At 08:08 AM 4/12/2005, Steve Maki wrote:
>Tom Rauch wrote:
>
> >>If I understand him correctly, putting some side force
> >>on the middle of my tripod will cause unequal scale
> >>readings, and I don't understand why.
> >>
> >>Steve K8LX
>
> > ....because the tower can deflect and the guys are at the
> > top.
> >
> > That will lift some leg(s) and compress others more. My
> > point is it never seems to get worse than without the guys.
>
>Yes of course, but he came up with a number WITHOUT knowing
>the deflection. That was my whole point. It seems to me
>that if you hold the top still, and the middle does not
>bow, then you have pure shear force at the bottom, and the
>three legs maintain equal compression.
Think of the problem as a single horizontal 10 ft long beam, rigidly
attached at both ends, for the mean time.
Let's just consider the forces from the weight in the middle
The beam's attached firmly to the wall at both ends
You've got a 10 pound weight at the midpoint
You've got a 5 pound shear force acting up at each end (so the overall ups
and downs match).
But, there's also a moment (torque) trying to bend the beam down in the
middle. If the beam is L feet long, and the weight (W) is at "a" feet from
End A and "b" feet from the End B (i.e. L=a+b) then the moment at end A is
MA = W * a * b^2/L^2, or 50/4 = 12.5 ft lb. Since it's symmetric, the
moment at End B is exactly the same, but in the reverse direction.
---
In your case, you've got one end fixed to the wall (call that End A) and
the other end supported by a free pivoting joint (pin joint) (call that End
B). Again, let's just consider the forces and moments from the weight in
the middle.
The reaction force at the free end is 10*5/16 (=3.125) pounds, the reaction
force at the fixed end is 10*11/16 = 6.875 pounds.
The moment at end A is W * (L+b)/2 * (a/L)*(b/L) = 10 *
(10+5)/2*(1/2)*(1/2) ft lb = 18.75 ft lb. (you can get there by summing
the two moments.. 3.125*10 = 31.25 ft lb from the end and 10*5= 50 ft lb in
the middle acting in the opposite direction, for 18.75 ft lb net)

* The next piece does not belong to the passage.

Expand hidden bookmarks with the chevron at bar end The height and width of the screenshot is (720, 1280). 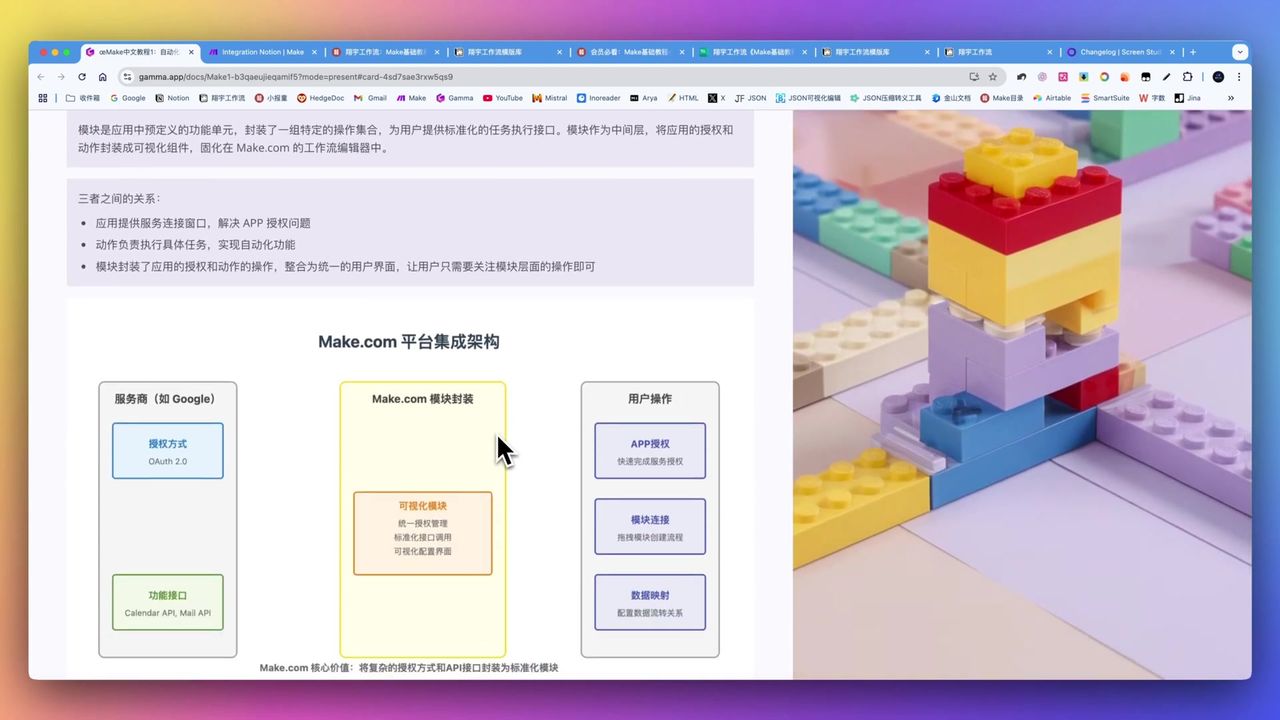click(x=1231, y=97)
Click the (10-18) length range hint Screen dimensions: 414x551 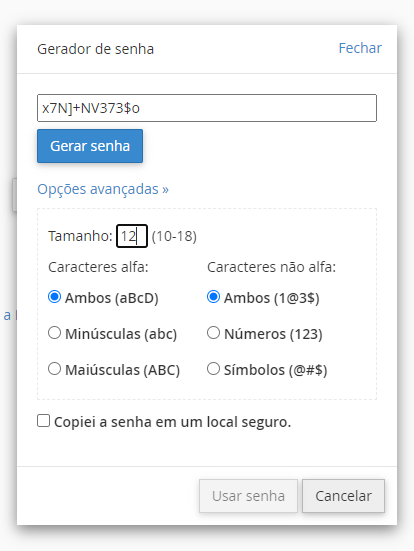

If the base is 3 feet wide, the moment of 18.75 ft lb will correspond to a
force pulling away from the base of 6.25 pounds on one side, and pushing
with 6.25 pounds on the other side.
--
The load at the top of the tower, resisted by the guy, doesn't add any net
moment, since the up and down match (looking at the tower
horizontally). However, since the guy now needs to provide the force to
counter the 10 pounds at the top plus the 3.125 pounds from the load in the
middle, there's now a 13.125 pound down force in the tower. (The guy
tension is 18.6 lb). The downforce will divide evenly between the two legs
(Yeah, you said it's a tripod, but I'm calculating for a two legged thing,
to keep things planar)
6.5625 pounds in each leg
if you add in the forces from the moment at the fixed base,
The leg towards the guy will have a force of 6.5625-6.25 pounds (about 0.3
pounds). The leg away from the guy will have a down force of 6.5625+6.25
pounds (about 12.8 pounds).
Both legs together have a shear load of 6.875 pounds.. That, plus the
13.125 horizontal force from the guy adds up to 20 pounds, which is the
total load from your pair of 10 pound horizontal loads. That balances.
It all balances.. the net of the downforces is equal to the total imposed
by the guy (13 pounds).
Looking at the moments at the base.. 0.3125 pounds on a 1.5 ft lever arm
(back foot), -12.8125 pounds on a 1.5 ft lever arm (front foot), 10 pounds
on a 5 ft lever arm (middle load), and -3.125 pounds on 10 ft lever arm
(net of the horizontal guy load and the 10 pounds)... they all sum to zero
(of course, the back leg will tend to lift...)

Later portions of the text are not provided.